Directive A » In the account of the trip to Tuktoyaktuk, what position does Michele Tomasino hold at the Mangilaluk School in addition to being a teacher?
Directive B » Carry on the account of the trip to Tuktoyaktuk from the point at which it stops.

--- start Text extract ---

First Impressions

Travelling North has been on our bucket list, and going up North to leave a positive impact has already been such an incredible experience. Our project began at a high school design competition, and the winners got the INSPIRE program to implement their ideas.

In September 2023, Isla, Preet, Val, and I got straight to work trying to connect with local Indigenous Bands. We were not able to make good connections to build the original idea, as we wanted to co-design with the communities. Luckily, Dana, with her many connections, got us in touch with Michele Tomasino from Tuktoyaktuk, a remote Indigenous community in the Canadian Arctic. Michele is a superstar person, teacher, and Vice Principal of the Mangilaluk School. She and Dana got us in contact with four students, Darryl, Chase, Sophie, and Miley, who were interested in the project and in working with us. We have now travelled all the way up with our new team, which includes Tom, to the Arctic to meet in person the friends we made in the fall!

We have been organizing how we can continue the co-design process with the four and get more students involved. Meeting all the students that we worked with last September has been full of laughs and joy. The first “night” in Tuktoyaktuk was like a Christmas story with a light flurry of snow, snow angels, and a snowball fight, after which we warmed up by the wood stove fire and worked on a puzzle. Of course, when we met with the boys, Val had to squat Chase to save herself from being a target of a tickle fight! Meanwhile, Tom had to wrestle his way to safety! “Luckily” I (Jon) was saved because I was feeling quite sick, though it’s hard to feel bad when such great energy is around! Meeting Miley, Sophie, Chase, and Darryl in their hometown felt just like when my family came home for Christmas—helped by the chilly and snowy weather. The 24-hour daylight was a treat for us and did not disturb our sleep as we thought it would. It was disorienting to tell time though.

--- end Text extract ---
--- start Record list ---

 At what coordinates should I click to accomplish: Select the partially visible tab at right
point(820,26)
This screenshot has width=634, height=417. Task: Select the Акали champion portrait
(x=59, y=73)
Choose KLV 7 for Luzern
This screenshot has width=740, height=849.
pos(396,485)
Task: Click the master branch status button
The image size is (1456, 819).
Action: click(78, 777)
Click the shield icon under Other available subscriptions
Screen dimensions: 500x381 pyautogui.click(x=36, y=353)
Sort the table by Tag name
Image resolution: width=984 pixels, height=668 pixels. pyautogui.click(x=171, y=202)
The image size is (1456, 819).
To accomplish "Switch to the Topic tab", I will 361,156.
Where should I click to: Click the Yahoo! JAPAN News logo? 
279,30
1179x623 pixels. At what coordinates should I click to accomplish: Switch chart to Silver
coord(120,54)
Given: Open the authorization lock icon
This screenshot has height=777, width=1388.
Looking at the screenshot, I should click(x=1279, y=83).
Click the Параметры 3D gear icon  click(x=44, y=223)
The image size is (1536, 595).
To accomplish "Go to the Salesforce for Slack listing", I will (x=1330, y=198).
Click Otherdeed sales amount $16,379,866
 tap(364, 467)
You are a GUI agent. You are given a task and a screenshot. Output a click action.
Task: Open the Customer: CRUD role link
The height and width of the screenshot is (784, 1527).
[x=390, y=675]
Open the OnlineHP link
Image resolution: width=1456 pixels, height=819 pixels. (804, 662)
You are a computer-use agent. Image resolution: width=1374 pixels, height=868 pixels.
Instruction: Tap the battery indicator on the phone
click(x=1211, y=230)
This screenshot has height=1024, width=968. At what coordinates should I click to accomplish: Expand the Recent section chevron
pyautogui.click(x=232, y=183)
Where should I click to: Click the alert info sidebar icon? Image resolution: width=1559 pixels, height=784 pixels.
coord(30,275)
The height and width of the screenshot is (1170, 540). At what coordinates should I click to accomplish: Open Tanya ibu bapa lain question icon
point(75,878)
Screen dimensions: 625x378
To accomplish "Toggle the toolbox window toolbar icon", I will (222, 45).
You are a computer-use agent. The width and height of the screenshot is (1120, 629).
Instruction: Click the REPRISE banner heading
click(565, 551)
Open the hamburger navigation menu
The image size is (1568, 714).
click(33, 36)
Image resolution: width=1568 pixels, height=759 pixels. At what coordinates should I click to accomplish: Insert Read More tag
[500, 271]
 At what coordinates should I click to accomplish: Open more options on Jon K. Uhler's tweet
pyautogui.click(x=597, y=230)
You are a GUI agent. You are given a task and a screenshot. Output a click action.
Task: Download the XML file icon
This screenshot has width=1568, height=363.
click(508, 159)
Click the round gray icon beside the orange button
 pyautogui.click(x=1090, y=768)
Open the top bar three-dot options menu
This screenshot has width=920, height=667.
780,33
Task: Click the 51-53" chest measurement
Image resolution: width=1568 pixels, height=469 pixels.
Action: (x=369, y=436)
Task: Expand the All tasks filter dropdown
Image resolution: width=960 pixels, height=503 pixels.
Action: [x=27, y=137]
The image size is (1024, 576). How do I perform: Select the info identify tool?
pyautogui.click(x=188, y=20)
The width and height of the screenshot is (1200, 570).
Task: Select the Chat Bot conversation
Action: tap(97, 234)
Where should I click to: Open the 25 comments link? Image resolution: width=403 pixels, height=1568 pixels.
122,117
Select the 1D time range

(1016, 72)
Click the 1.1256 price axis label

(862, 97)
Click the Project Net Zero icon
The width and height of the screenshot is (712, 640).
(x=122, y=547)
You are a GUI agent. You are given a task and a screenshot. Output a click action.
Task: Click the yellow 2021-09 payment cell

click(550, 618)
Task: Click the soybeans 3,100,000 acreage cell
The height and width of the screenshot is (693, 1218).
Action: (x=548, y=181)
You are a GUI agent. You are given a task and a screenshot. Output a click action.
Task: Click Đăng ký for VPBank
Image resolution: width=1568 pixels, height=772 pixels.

--- end Record list ---

Written answer A » Vice Principal

Written answer B »
Back to work with design, we met with all the teachers to find out how they would like to work with us. It was incredibly motivating to see how much the teachers were willing to work with us, instantly giving us a backlog of features. I guess if you moved to a remote community in the Arctic, you must be passionate about growing the community. However, it must be mentioned how strong the sense of community is; if someone doesn’t know someone, they try to find a connection through either family or friends. It’s no surprise that the community is bonded together so tightly. For us to travel here, we took a boat, four flights, and a two-hour truck ride. We even got delayed by a day because the snowmelt washed the road away. It’s incredible to witness the strength that the community has, with each member wanting to see it succeed and rebound from the effects of colonization and residential schools. They will succeed with or without our help; you have to be hardy to live in such a place. It’s unbelievable to be a part of such a much larger movement.

Where the Project Is Currently

Our educational app is evolving with a much more focused and clear path now that we had very productive meetings with the kids in school and the teachers. We have been given a wishlist of things from the teachers to begin designing the version of the tool we will deploy in classes in September. In the next couple of days, we are going to focus on finding the best way to work together when our Victoria team goes home. As well as learning how our Tuk team ambassadors (the original youth and a few more students) plan on helping with recording the voices to aid with pronunciation. They will also help with engaging their classmates to grow support and help us with growing our community partners. We have been holding design workshops with the ambassadors, working through ideas and ideating. Working in the high school shop classroom, the UVIC team has been learning as we go with interviewing, design, and implementation. It helps that we have a professor who teaches design! However, lectures and assignments in university can only prepare you for so much. The work ahead is going to be some of the most difficult we’ve done, but we are ready for the challenge!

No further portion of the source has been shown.